═════ Исходный фрагмент ═════
При этом о переводе мы все же вправе говорить лишь там, где достаточно точно и полно передается смысл изначального текста (по крайней мере, настолько, насколько он ясен переводчику), некая заложенная в него информация. Но эти две цели или два принципа – общение и точность передачи – порой противоречат друг другу. А что, если читатель ожидает несколько иного общения, чем то, которое готов предложить ему автор? Может ли переводчик потакать такому желанию, и в какой степени? А что, если точное понимание текста читателю в данный момент в полной мере недоступно, если от него требуется сначала пройти школярскую выучку? Может ли переводчик стать для него учителем, и насколько?

В любом случае теория и методология перевода может строиться на основе одного из этих двух принципов: как точно передать значение оригинала или как обеспечить эффективное общение между автором и читателем. Как выбирать между двумя этими приоритетами и к каким практическим последствиям приводит такой выбор, мы, собственно, и будем разбирать в трех следующих главах этой книги.
═════ Исходные данные ═════
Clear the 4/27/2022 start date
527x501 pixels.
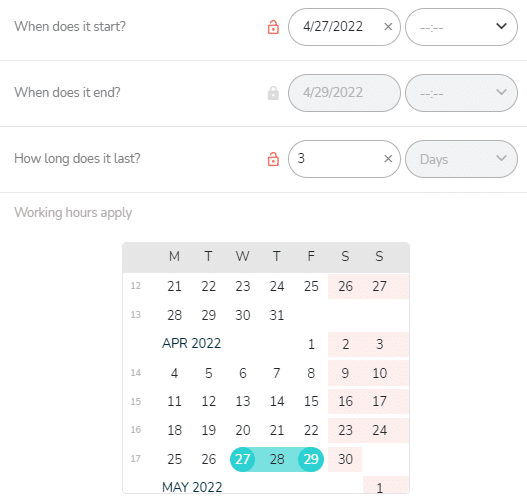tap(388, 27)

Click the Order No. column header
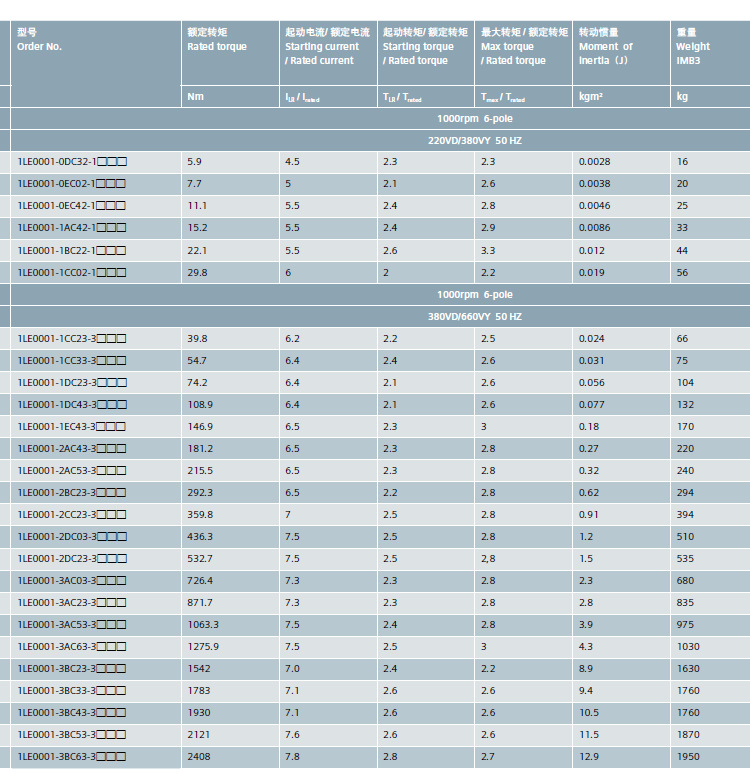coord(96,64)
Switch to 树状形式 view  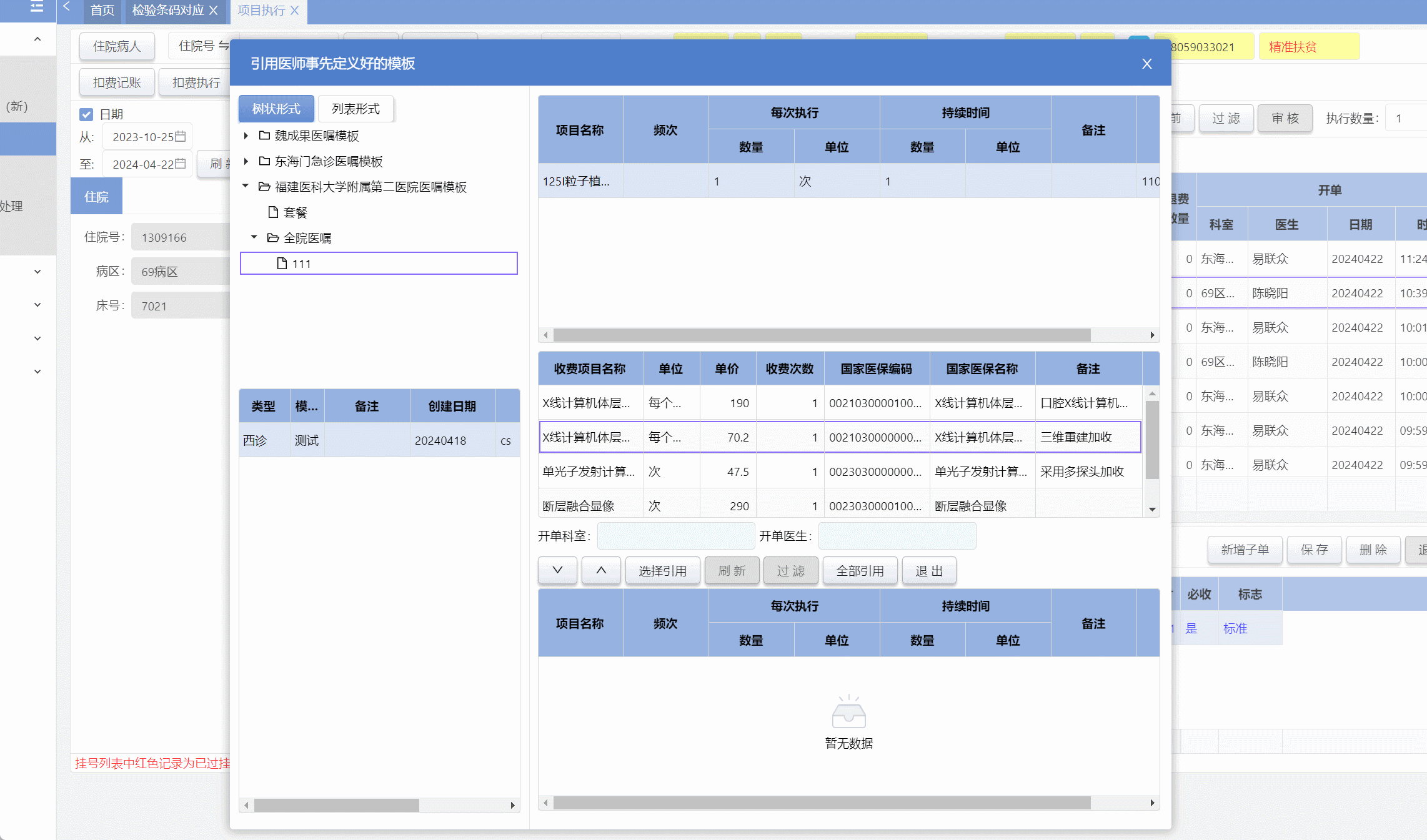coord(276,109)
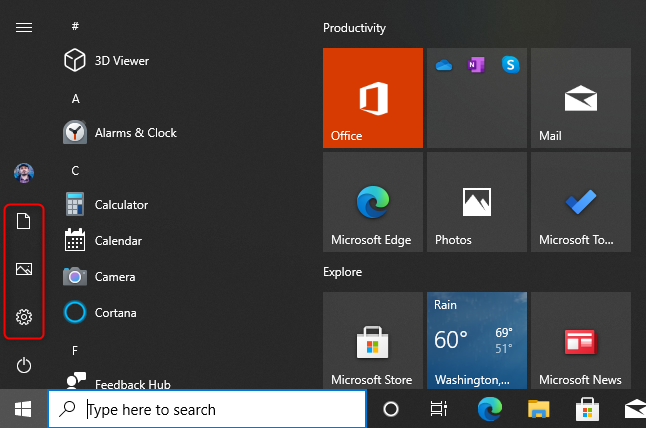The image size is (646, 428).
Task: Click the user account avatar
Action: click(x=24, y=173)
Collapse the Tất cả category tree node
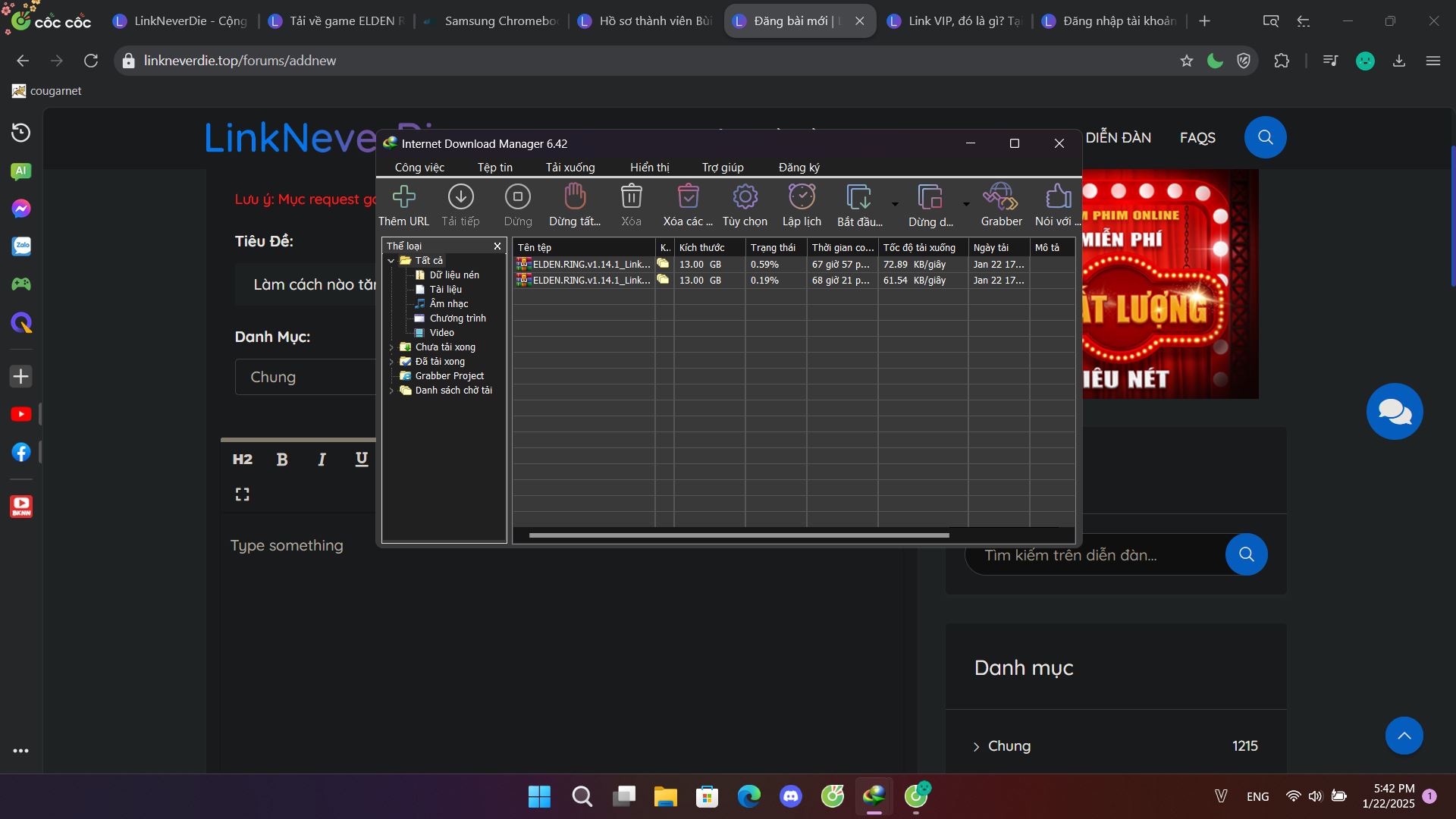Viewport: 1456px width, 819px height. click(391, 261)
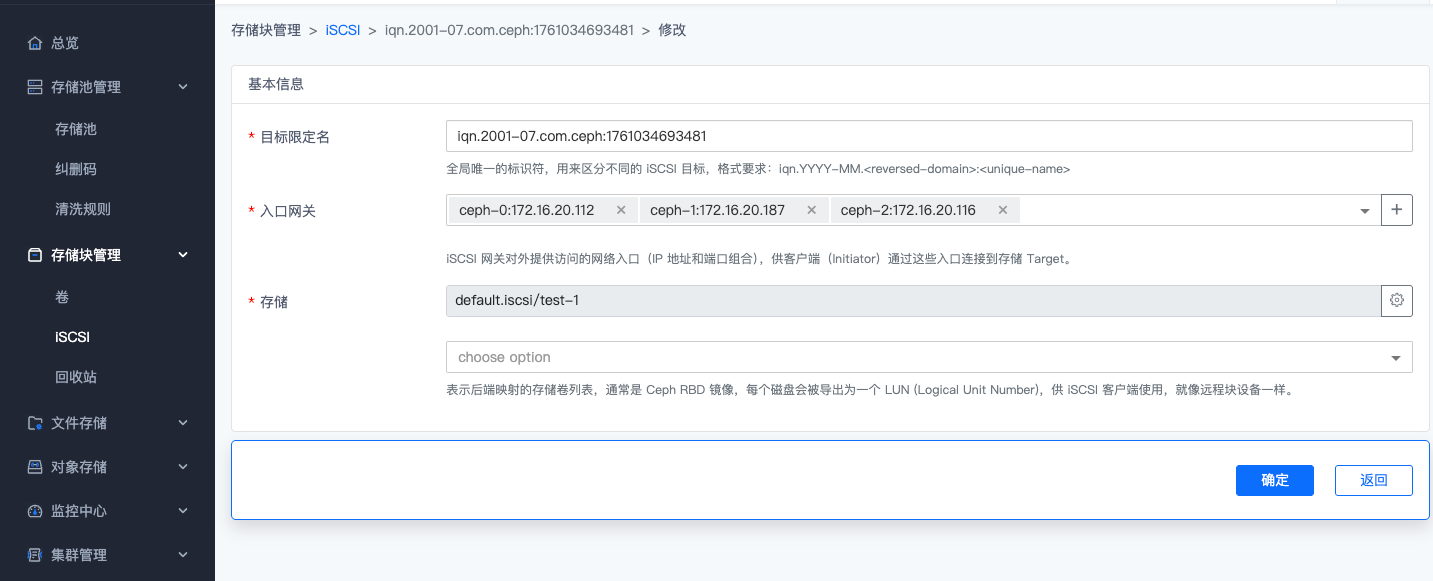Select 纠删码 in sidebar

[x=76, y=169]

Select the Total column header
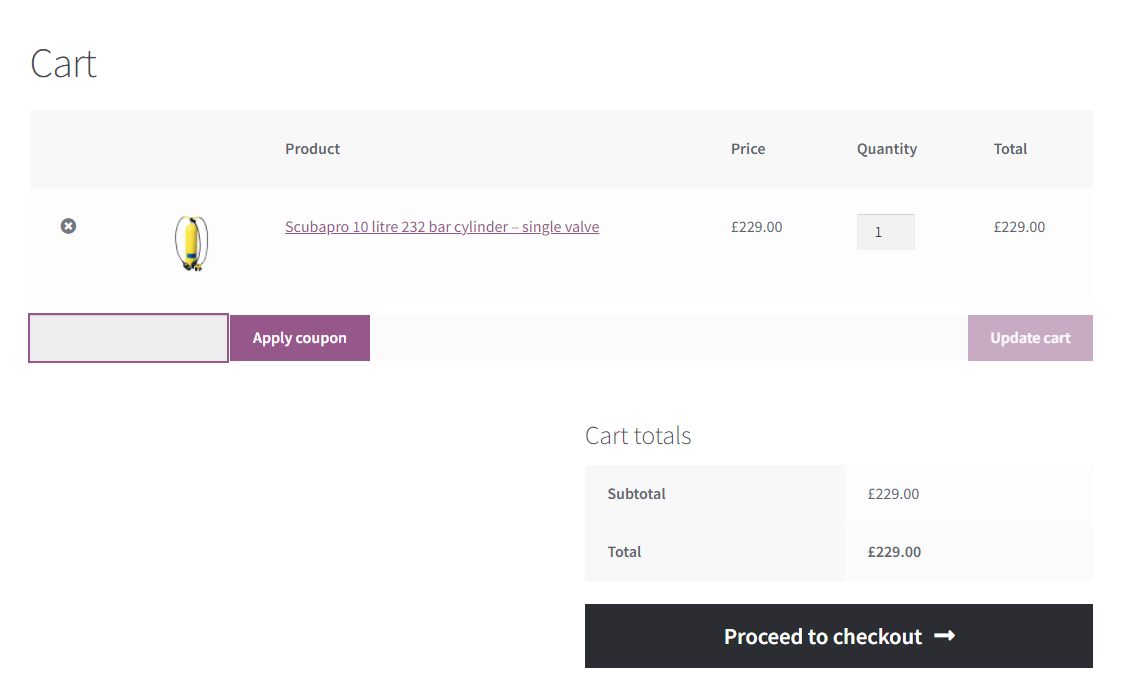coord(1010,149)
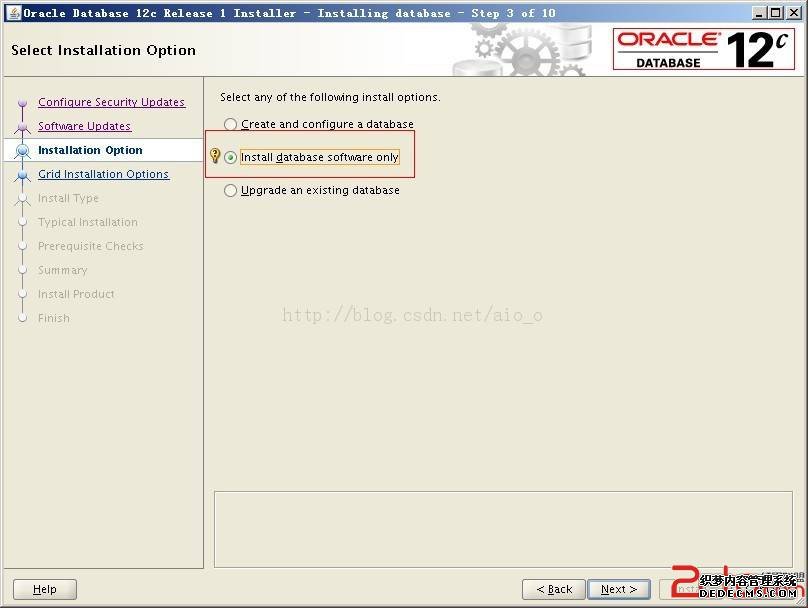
═════
_Задания_:
A – Сколько глав книги, согласно фрагменту о переводе, отведено разбору выбора между двумя приоритетами?
B – Поясните в одном–трех предложениях, в каких случаях, по фрагменту о переводе, принципы общения и точности передачи могут вступать в противоречие.
Данные здесь никакой роли не играют.

_Ответы_:
A – Три следующие главы книги.

B – Читатель может ожидать несколько иного общения, чем то, которое готов предложить ему автор. Кроме того, точное понимание текста может быть в данный момент недоступно читателю в полной мере, если от него требуется сначала пройти школярскую выучку.